Thames Is Able

March 12, 2013

By Mick McGrane

LAS VEGAS -- In college basketball, as in any sport, auditions are largely reserved for the preseason, a period when position battles are part of the routine and flaws have time to be fixed.

As a rule, auditions during the regular season are often rife with risk, when there's little time for nurturing and even less for acclimating a reserve to the rigors of a starting role.

And so it was when Aztecs junior point guard Xavier Thames experienced a twinge in his lower back in early January that coach Steve Fisher found himself weighing options that, while practical, were hardly bereft of peril.

For Fisher, the alternatives were largely limited to two players: freshman Winston Shepard, a power forward by definition with point guard experience at the prep level; and junior JJ O'Brien, another power forward who had tinkered with playing the point at Utah before transferring to SDSU prior to the 2011-12 season.

Yet this was less about addressing a void than backfilling an abyss. Thames, who as a freshman at Washington State (2009-10) played in all 31 games, was coming off a sophomore season at SDSU in which he also played in all 31 games --- 30 of them starts.

"We're definitely a different team when (he plays)," junior forward Jamaal Franklin said of Thames. "We lose a lot of maturity when he's out of the lineup and you end up bringing in people who are new to (the position). "X" makes us much more mature. He's a leader of our defense and a leader of our offense, so it makes a huge difference when he's out there."

Thames, who ultimately missed four of the Aztecs' first eight league games, has returned to play in the last eight, starting five. In Saturday's 69-65 setback at Boise State, he finished with a team-high 18 points while contributing three rebounds, three assists and two steals. Thames' scoring total represented his second highest of the season behind a 19-point performance against UCLA in December. He has scored in double figures in three of the last four games and in consecutive contests for the first time in more than two months. Despite not being 100 percent, he has averaged 33.5 minutes in his last two games and has just 12 turnovers in his last 282 minutes played.

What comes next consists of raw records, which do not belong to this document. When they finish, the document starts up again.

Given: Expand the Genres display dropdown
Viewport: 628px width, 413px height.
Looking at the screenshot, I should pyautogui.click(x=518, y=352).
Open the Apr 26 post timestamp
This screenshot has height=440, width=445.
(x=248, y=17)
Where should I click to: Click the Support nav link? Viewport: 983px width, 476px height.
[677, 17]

"We need everybody ready to roll," said Fisher, whose No. 4 seed Aztecs will square off against No. 5 seed Boise State for the second time in five days when the teams meet in the quarterfinals of the 2013 Reese's Mountain West Championship at the Thomas & Mack Center in Las Vegas on Wednesday (9 p.m. PT). "Xavier Thames is a big piece to the success we've had the last two years. We need him, we need him playing, but more importantly we need him playing well.

"He's getting better. He needs to shoot the ball better, but we all do. It's nice having that comfort of being able to say, `We've got Xavier Thames, and I'm not worried about his back any longer.' I don't think he's in the same physical shape that he was in December, but that's the way it is. Every team in the country has nicks and bruises at this point in the season."

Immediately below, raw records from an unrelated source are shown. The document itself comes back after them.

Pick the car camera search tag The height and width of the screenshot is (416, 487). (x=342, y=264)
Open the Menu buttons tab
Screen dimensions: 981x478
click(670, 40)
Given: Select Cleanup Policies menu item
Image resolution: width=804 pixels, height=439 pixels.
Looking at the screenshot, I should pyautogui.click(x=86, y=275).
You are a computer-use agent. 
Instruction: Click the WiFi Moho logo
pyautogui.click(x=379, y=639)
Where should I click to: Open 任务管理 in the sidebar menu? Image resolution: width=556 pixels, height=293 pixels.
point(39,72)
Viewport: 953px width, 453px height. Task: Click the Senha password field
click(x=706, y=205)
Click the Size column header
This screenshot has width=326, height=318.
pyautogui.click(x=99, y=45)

Nicks and bruises, however, do not come with the same warning label as back issues. In the Aztecs' 55-34 dismantling of regular-season champion New Mexico in late January, Thames, who finished 1-of-7 from the floor while playing 23 minutes, admitted to being in as much distress as he had been since the injury initially occurred.

"That was probably my toughest game," he said. "My back really hurt, but I fought through it and just tried to do the little things I could to help the team. When I couldn't play in the losses we had at Wyoming and Air Force, my mind was telling me I needed to get out there, but my body was telling me that I wasn't ready to go yet, that I had to be patient.

"Only people who have gone through something like this can appreciate how hard it is not being able to help your teammates. It's really hard having to sit out games like that, but everything happens for a reason. All you can do is move forward and try to stay patient and not get frustrated."

Following the team's win over New Mexico, Thames missed the ensuing two games against Air Force and Boise State, but said lessons learned from his vantage point on the sideline convinced him that silver linings to be located even on the darkest of days.

"When you're on the bench, you see a lot of things going on that you don't see on the court," he said. "I just tried to tell (Shepard and O'Brien) what I was seeing and tried to help them any way I could. There are a lot of aspects of the game that you see when you're not playing, and I think it's helped me since I've been back." It's certainly helped solidify the Aztecs, whom Fisher referred to as "headless" when Thames was initially forced to take a seat.

"I'm probably 85-90 percent right now, but I'm getting closer to 100 percent every day," he said. "I've been able to go for the full length of practice the last two or three weeks, so I feel like I'm getting there.

"But there isn't anything that's going to keep me out now. I don't care if I'm 40 percent; I'm playing. This is March Madness. Thankfully, I'm getting healthier now and we can make a run. It's time."